Staying the Course

Timothy B. Clark

Gale Norton's long march toward better results at Interior

In the mind's eye, the Interior Department conjures up images of vast open spaces, of scenery as spectacular as the nation can offer.

What fun, one thinks, to be at the head of such an enterprise, in charge of such beautiful national parks as Acadia in Maine, Zion in Utah, and Yosemite in California.

Gale Norton, gracing our cover in the setting of Great Falls National Park, a few miles north of the White House, has that job. As secretary of Interior, she is the guardian of many of the nation's greatest places.

She is also the steward of $11 billion in public money this year, and of the working lives of 70,000 federal employees. The duties here probably are not as inspiring as a Colorado River trip through the Grand Canyon, but they are essential assignments for Norton and for Lynn Scarlett, Interior's assistant secretary for policy, management and budget.

Norton and Scarlett talked with our Amelia Gruber about the management challenges faced by Interior. It is a department whose varied and sometimes conflicting missions make smooth management difficult. Dam-builders and fish conservationists co-exist uneasily, for example. Long-standing difficulties reconciling trust accounts held by the Bureau of Indian Affairs have earned departmental leaders contempt-of-court citations, a court-ordered shutdown of agency computer networks, blacked-out e-mail for a time, and a "red" in the administration's grading system for financial management.

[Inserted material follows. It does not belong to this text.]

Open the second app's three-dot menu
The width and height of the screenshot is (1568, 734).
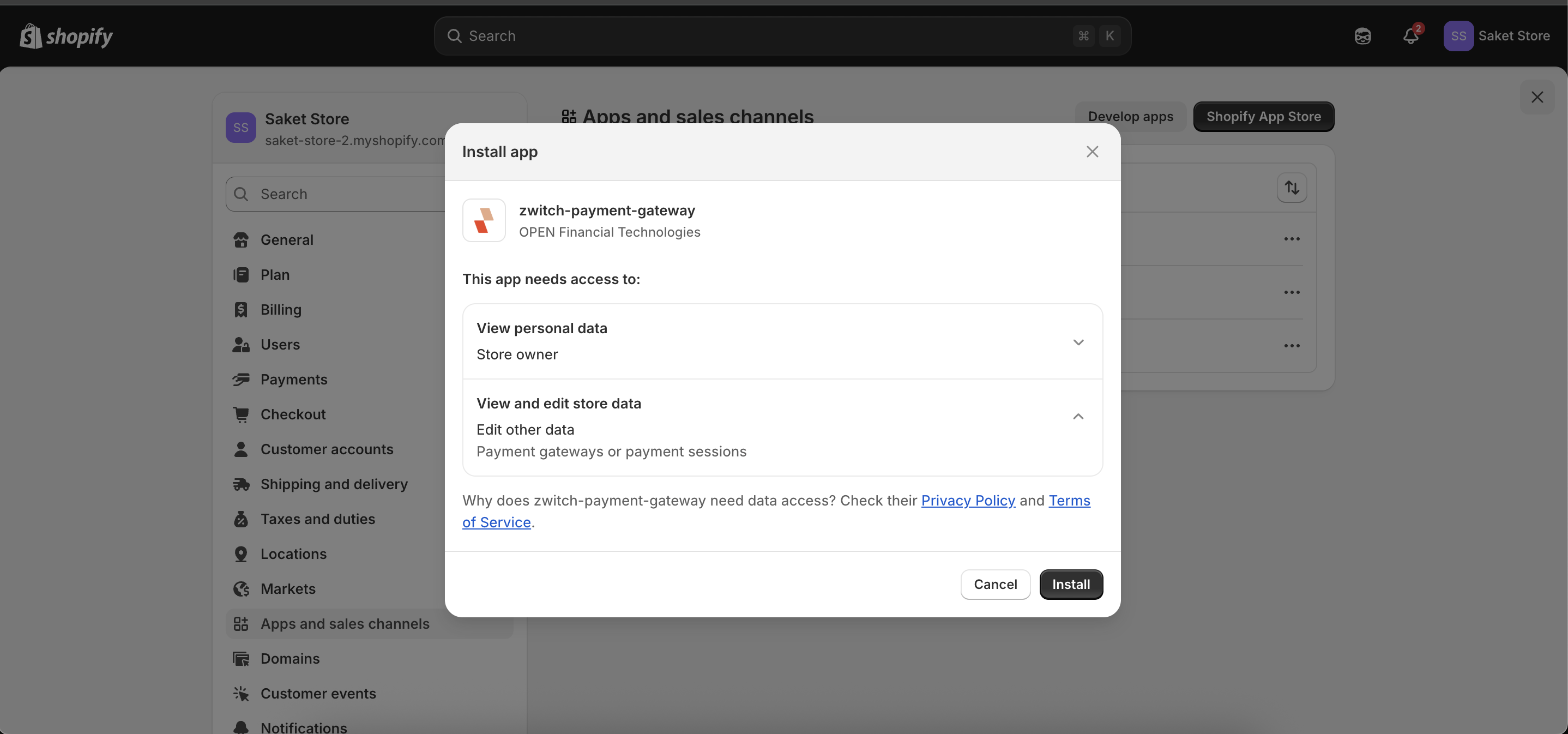1292,292
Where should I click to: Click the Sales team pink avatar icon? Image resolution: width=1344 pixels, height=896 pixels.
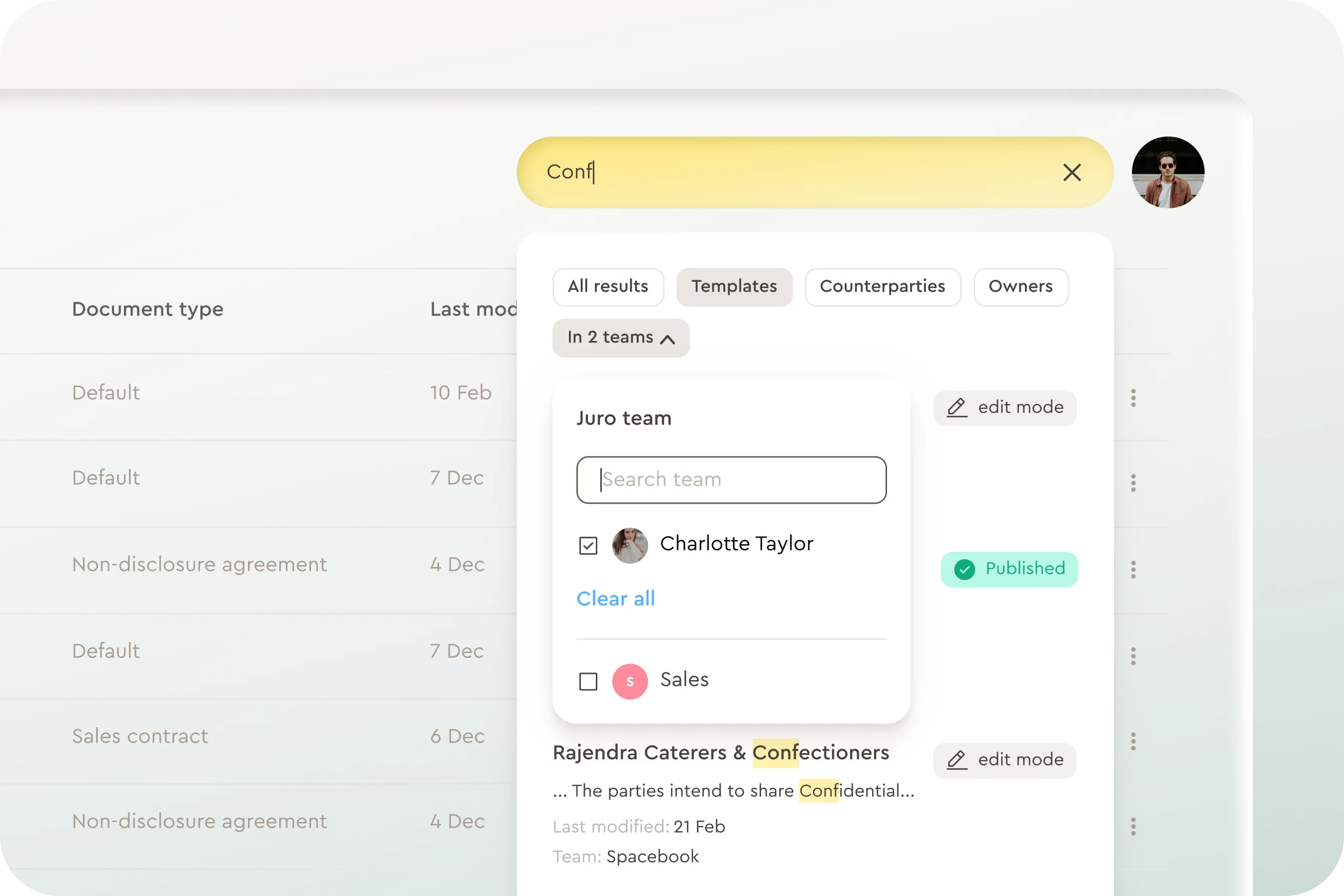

Interior's management story is one of steady progress against these long-ingrained difficulties. Norton is commendably staying the course.

But improving management is not the ambition of most people who drop into government at the tops of departments and agencies. Thus the President's Management Agenda, now in its fifth year, will appear on many a fresh appointee's desk as one of myriad new topics he or she must master.

Getting these newcomers with the program, as well as sustaining interest among incumbents, is what Clay Johnson, President Bush's friend and top management official, will be trying to do. He's considering training courses for new people, and hopes that the president's decision to have Cabinet members spend time in space allotted to them in the Old Executive Office will help him spread the message.

First-class financial, human resources, procurement and technology systems-the bedrock of good management-are important in behind-the-scenes support of federal programs, though they do seem a bit mundane when stacked up against dramatic missions government undertakes. An example of the latter is found in Katherine McIntire Peters' story this issue about the remarkable progress American troops have made in forging a viable army in Afghanistan, the key to the country's political and economic progress. In a volatile land with 850 militias, an American National Guard contingent is on track to beat the goal for creating the Afghan National Army by four years.

Also in this issue, Shawn Zeller reports on the latest tactics in the battle to combat attrition in important parts of the workforce, and Shane Harris colorfully describes the perilous status of cybersecurity.